Tuesday, February 12, 2008

The Calculatingly Unobjectionable: Oprah, Urkel & Obama


The LA Times is usually one of the most insipid English-written newspapers in the world, partly due to its proximity to the vapidity of the Hollywood Hills, and not to mention the burgeoning English literacy crisis of Schwarzenegger’s “Kalifornya.”

However, columnist Joel Steins, in a piece called “He’s got Obamaphilia,” trips over a political fact that only years of probing the profound pools of Hollywood’s monotony could prepare one to discover. And that is, that Democratic Presidential hopeful Barack Obama is sooo much hot air.

He is the black Anthony Robbins hyping up the crowd, making one feel inspired with hope. As Stein opines, “I want the man to hope all over me” and I must say, I want him to hope all over me too.

For “What a man, what a man, what a man, what a mighty good man” to persuade the youth of America to even show-up and vote in their respective caucuses. Obama is the guy on the Tonight Show who warms up the crowd: “Where are you from Sir? Carolina? Well hey. Lots of blacks in South Carolina. Anyone know a feminist lesbian midget? I know one. She’s in Seattle. You people rock!”

As Steins suggests, “The dude is Urkel with a better tailor” – charismatic, good-natured and slightly goofy. He is the material recipient of all our quixotic aspirations. Quixotic because, at the end of the day, you don’t think Obama, like Urkel, will be able to pin down the job. But we so want him to. We want him to succeed. We want to live in a perfect world where idealism works and the goofy black kid becomes President of the United States.

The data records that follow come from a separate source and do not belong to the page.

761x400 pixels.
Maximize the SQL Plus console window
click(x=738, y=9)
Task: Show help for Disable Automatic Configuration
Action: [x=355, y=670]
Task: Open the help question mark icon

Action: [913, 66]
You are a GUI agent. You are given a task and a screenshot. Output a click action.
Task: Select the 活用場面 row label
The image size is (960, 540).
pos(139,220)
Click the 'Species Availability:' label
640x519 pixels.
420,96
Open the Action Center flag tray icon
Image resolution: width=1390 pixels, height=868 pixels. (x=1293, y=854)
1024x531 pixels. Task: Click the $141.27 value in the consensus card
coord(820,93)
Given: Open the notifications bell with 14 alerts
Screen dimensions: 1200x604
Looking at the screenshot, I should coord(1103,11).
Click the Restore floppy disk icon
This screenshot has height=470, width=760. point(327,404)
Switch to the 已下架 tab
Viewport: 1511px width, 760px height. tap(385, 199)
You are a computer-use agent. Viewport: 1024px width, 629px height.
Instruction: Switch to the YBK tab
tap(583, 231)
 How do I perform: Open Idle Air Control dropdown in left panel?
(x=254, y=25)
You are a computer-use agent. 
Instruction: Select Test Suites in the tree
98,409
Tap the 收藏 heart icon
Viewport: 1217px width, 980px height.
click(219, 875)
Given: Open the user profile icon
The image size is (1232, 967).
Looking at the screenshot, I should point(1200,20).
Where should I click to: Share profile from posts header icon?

But what such a comparison of personalities reveals to us is his calculatingly unobjectionable persona. And at the end of the day, it is a campaign run on persona, as well documented by the image-starved celebrities in the [excuse me while I vomit] “Yes We Can” music video. His one and only personality quibble is a self-confessed short-lived cocaine experience that makes him seem all the more “real,” and when touched on by a Clinton aide, backfired into Hillary’s face. His is a persona so well crafted that the LA witch doctors must have been brought in from the get-go.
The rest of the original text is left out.